> _TASK PROMPT_
Copy each line below that contains "agent".

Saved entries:

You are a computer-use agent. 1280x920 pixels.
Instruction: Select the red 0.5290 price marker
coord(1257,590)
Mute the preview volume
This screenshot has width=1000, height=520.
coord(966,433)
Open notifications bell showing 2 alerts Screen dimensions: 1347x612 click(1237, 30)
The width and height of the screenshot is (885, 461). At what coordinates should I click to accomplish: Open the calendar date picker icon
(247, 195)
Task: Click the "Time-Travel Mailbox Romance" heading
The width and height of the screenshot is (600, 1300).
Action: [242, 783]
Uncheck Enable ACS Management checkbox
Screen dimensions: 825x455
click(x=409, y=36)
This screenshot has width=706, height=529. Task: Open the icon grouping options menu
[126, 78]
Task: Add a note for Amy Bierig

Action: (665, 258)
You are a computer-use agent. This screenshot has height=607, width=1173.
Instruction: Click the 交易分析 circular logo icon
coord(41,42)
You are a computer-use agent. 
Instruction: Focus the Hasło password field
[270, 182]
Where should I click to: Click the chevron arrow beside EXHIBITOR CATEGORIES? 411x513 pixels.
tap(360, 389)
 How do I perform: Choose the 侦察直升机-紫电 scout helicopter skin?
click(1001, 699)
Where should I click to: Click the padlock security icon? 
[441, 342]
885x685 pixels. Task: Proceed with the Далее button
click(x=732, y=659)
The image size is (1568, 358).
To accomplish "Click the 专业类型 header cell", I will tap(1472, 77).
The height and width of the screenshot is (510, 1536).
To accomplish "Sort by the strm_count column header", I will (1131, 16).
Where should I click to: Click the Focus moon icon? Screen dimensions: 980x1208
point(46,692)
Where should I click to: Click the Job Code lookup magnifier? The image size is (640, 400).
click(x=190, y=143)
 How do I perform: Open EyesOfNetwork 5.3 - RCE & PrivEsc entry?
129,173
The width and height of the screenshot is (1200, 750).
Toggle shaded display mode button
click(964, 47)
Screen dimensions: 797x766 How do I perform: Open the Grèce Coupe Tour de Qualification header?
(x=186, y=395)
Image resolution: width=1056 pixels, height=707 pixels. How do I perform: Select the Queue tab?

> _RESULT OF THIS TASK_
You are a computer-use agent. 1280x920 pixels.
You are a computer-use agent. This screenshot has height=607, width=1173.
You are a computer-use agent. 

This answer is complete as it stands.